Some dogs don't defecate for a day or so after surgery, according to Ray's surgeon. As to the wheel chair idea, do you have a vet nearby who does any kind of physical therapy? My vet generally has some carts that they can loan out. It would allow you to find out if Izze would tolerate it. And also her need for one might be temporary.


----------



## Pawzk9 (Jan 3, 2011)

dogdragoness said:


> , right now they have to hand feed her . .


Can you visit her? I've had dogs who were at the vets who wouldn't eat for them, but if I brought in extra delicious stuff, would willingly eat for me.


----------



## xxxxdogdragoness (Jul 22, 2010)

I brought in food for her, they are having to hand feed her right now, post op I don't know, she's going into surgery first thing in the morning tomorrow. 
Well he went over her x rays with us on out visit & the one good thing he said was the spinal cord itself is NOT damaged, only the nerves that branch off the spine are the ones being compromised & he seemed pretty optimistic that once the alignment was corrected that those nerves (if they are damaged, he doesn't know if they are or the swelling is causing the probs).

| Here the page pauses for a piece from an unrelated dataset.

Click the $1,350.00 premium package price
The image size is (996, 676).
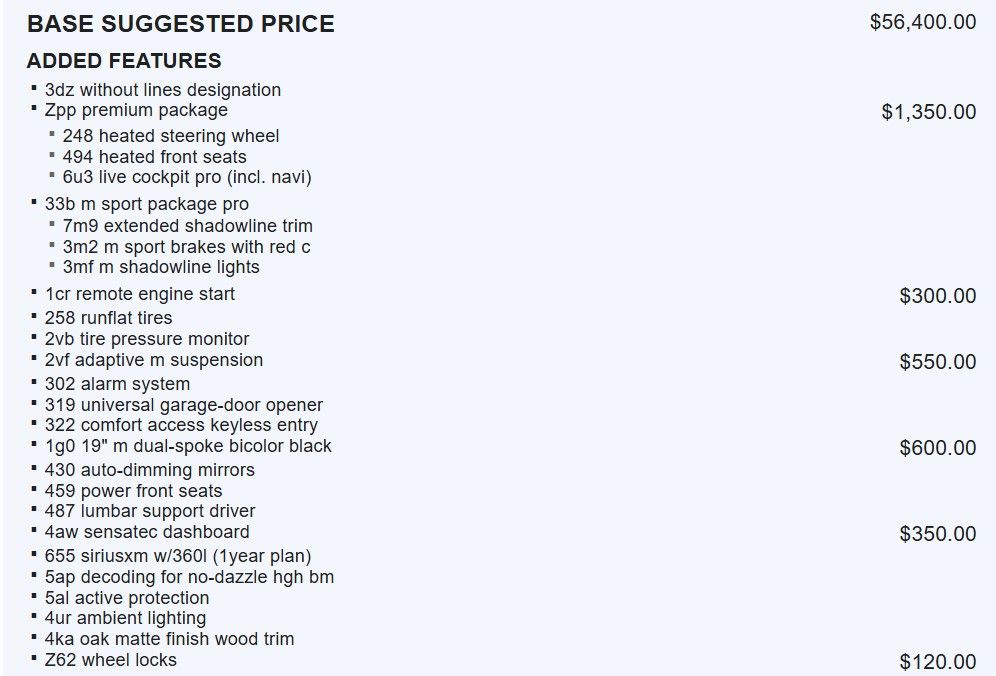[x=928, y=112]
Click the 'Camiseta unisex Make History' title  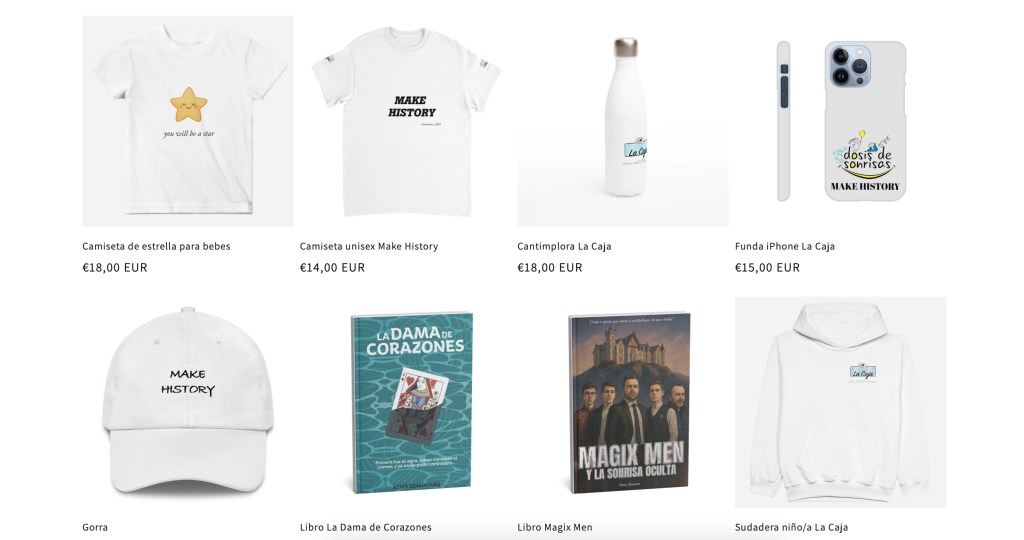(369, 246)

Only time will tell, so I asked him in his professional opinion, if the injuries to her hips could have been blunt force trauma BY A PERSON & he said & I quote "absolutely they could" so we think that whoever did this (we don't know yet & we are not blaming anyone at this time) mustive hit her, then cut her, while she couldn't defend herself :'(.

I feel horrible, I should have been there for her  . I just hope she'll be ok.


----------



## marsha=whitie (Dec 29, 2008)

Dogdragonness, I'm so sorry. I had a dog that was hit by a car and the SAME exact thing happened. Nerves were cut in her back, and pelvis was shattered... plus she was still a growing pup at 6 months old. We had her PTS, because her quality of life was pretty much shot. She would have been in a "wheel chair." That meant no more hikes, no more swimming, no more fetch....

In the end, you will do what is best for your dog. Go with your gut. 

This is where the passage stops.